Maja wandte sich von dem Foto ab und beugte sich zu Emma hinab, die eine Schnute zog und sich wütend auf das Sofa warf.

»Na komm«, sagte Maja und schnappte sich die widerspenstige Emma, um sie nach oben zu tragen. »Zeit fürs Bett. Morgen müssen wir wieder früh aufstehen. Du musst in den Kindergarten, Mami muss zur Arbeit.«

Emma brummte in Majas Halsbeuge. Maja vergrub ihre Nase in Emmas Haaren und stieg die Treppe hinauf.

»Ist das ein kleiner Brummbär auf meinem Arm?«

»Nein.«

»Ist das etwa die Prinzessin Schlechtgelaunt?«

»Nein.«

»Ist das etwa die bockige Emma?«

»Ich bin nicht bockig.«

»Nein? Was bist du denn?«

»Du bist gemein. Ich will nicht immer machen müssen, was du sagst, wenn ich etwas anderes machen möchte.«

»Das ist eben manchmal so.«

»Ich wollte den komischen Mann sehen.«

Nun stutzte Maja doch. »Den komischen Mann? Welchen komischen Mann?«

»Den im Fernsehen. Ich wollte sehen, ob er noch mal kommt.«

»Hast du den eben im Kinderprogramm gesehen?«

Emma nickte.

»War der lustig?«

Emma schüttelte den Kopf.

Wie auch immer, dachte Maja, manchmal sahen Kinder ganz normale Dinge, die ihnen Angst machten oder die sie merkwürdig fanden, aber sie konnten nicht ausdrücken, warum. Das kam dauernd vor. Und solange es kein »komischer Mann« am Kinderspielplatz gewesen war …

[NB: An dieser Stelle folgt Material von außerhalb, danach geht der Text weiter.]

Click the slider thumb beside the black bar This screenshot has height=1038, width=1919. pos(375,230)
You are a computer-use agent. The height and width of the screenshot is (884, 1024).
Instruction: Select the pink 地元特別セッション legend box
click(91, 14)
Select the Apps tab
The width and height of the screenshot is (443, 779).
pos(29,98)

Maja sagte: »Den kannst du morgen auch noch im Kinderprogramm sehen. Vielleicht kommt der dann ja wieder. Was hat er denn gemacht?«

»Gar nichts.«

»Und warum war er dann komisch?«

»Ich weiß nicht.«

Mit dem Fuß stieß Maja die Tür zum Bad auf und drückte den Lichtschalter mit dem Ellenbogen. Sie setzte Emma auf ihren Hocker, drückte etwas Zahnpasta auf die elektrische Zahnbürste, schaute so böse wie möglich zu ihr und verstellte ihre Stimme eine Oktave tiefer.

»Wehe«, knurrte Maja, »wehe, du lässt dir deine Zähne putzen, dann werde ich komplett verrückt …«

Sofort erhellte sich Emmas Gesichtsausdruck. Sie mochte das Spiel, das für Maja eher ein Trick war. Man bekam Emma schnell dazu, Dinge zu tun, die sie eigentlich nicht tun wollte, indem man es ihr spielerisch verbot.

Emma kicherte. »Doch, ich will.«

»Nein!«, erwiderte Maja und hielt Emma die Zahnbürste vor den Mund. »Wehe, du steckst dir das in den Mund.«

Emma lachte. Ihre Augen blitzten. Langsam öffnete sie den Mund.

Maja schob die Zahnbürste hinein und schaltete sie an. Sie verdrehte die Augen, gab lustige Geräusche von sich und schnaubte: »So ein ungezogenes Kind! Dabei habe ich es doch extra verboten, die Zähne zu putzen!«

Emma lachte und machte den Mund weit auf. Perfekt, dachte Maja, genauso will ich dich haben, Emma Lundgren.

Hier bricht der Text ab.